After a quick caprese sandwich at Alicia’s, four of us jetted to Huntington Library in San Marino. I found a bench in the midst of blooming camellias to plan my February writing and began revising another draft of the third Abishag mystery, Riddle in Bones.
While a squirrel hunted for nuts around me, I sketched out a daily timetable–six days each week–including healthy eating, exercise, and tasks to neaten my work area. My goal is to have a final draft of Riddle in Bones by the end of February…and be a tad healthier too.
In the distance, between the Boone and Steele galleries, singers and dancers celebrated the Chinese New Year with music, stories, and streamers. Red-orange paper lanterns hung in trees throughout the campus. After revising four chapters of Riddle in Bones, I headed for the Chinese garden.
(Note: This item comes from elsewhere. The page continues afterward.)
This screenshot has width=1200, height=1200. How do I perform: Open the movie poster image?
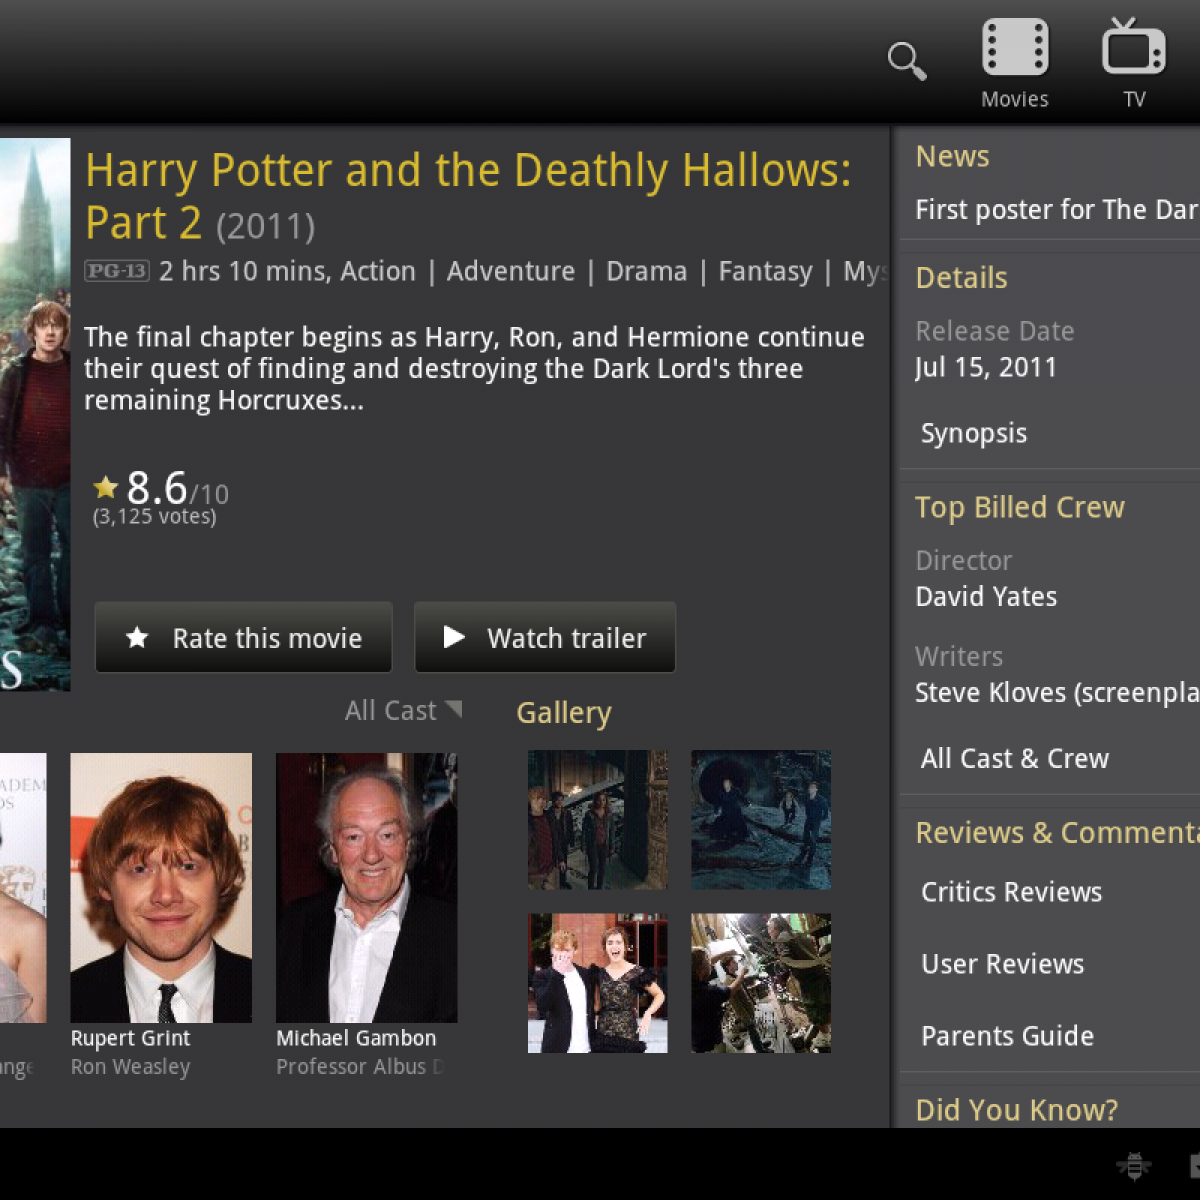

From Huntington’s website, I read: A Chinese garden is often compared to a work of art: It is like a scroll painting composed of carefully arranged scenes. As you stroll through the pathways and pavilions of Liu Fang Yuan, new vistas are revealed as if a scroll were being slowly unrolled.
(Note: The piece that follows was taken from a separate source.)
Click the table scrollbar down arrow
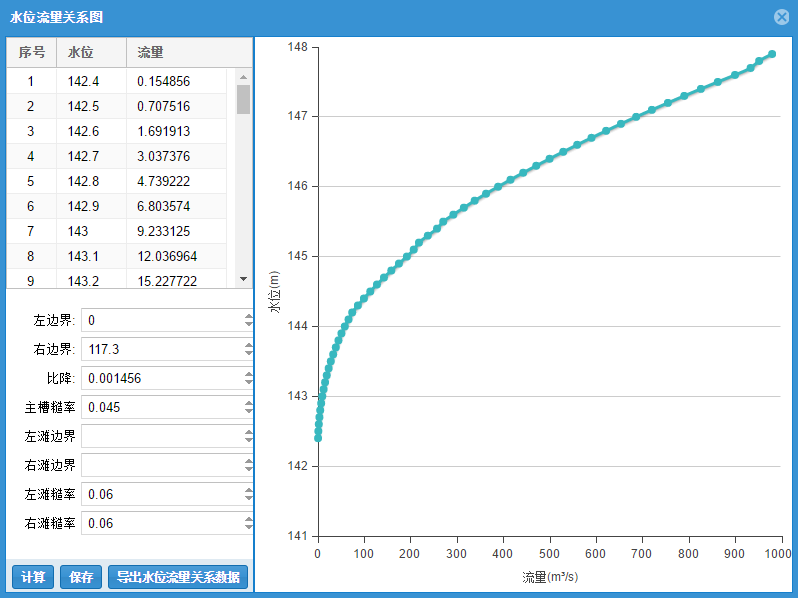click(x=243, y=280)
Thankful to find the tea house nearly deserted, I ordered my iced silver dragon jasmine tea (needed something cool–nearly 80F today in San Marino) and a flaky black bean cake. I added notes to my February plan before my friends joined me, enjoying my own celebration of the New Year at the edge of a pavilion, in the shadow of a standing stone.
Second Abishag mystery update: I’m in the final stages of formatting Indelible Beats and finessing its book description. I’m aiming for it to be released on Amazon this week but oh the power of distraction and unforeseen events to disrupt our plans.
Yet hope is a divining rod in a parched land. When I look to the horizon, I see a scroll slowly unrolling.
Happy New Year!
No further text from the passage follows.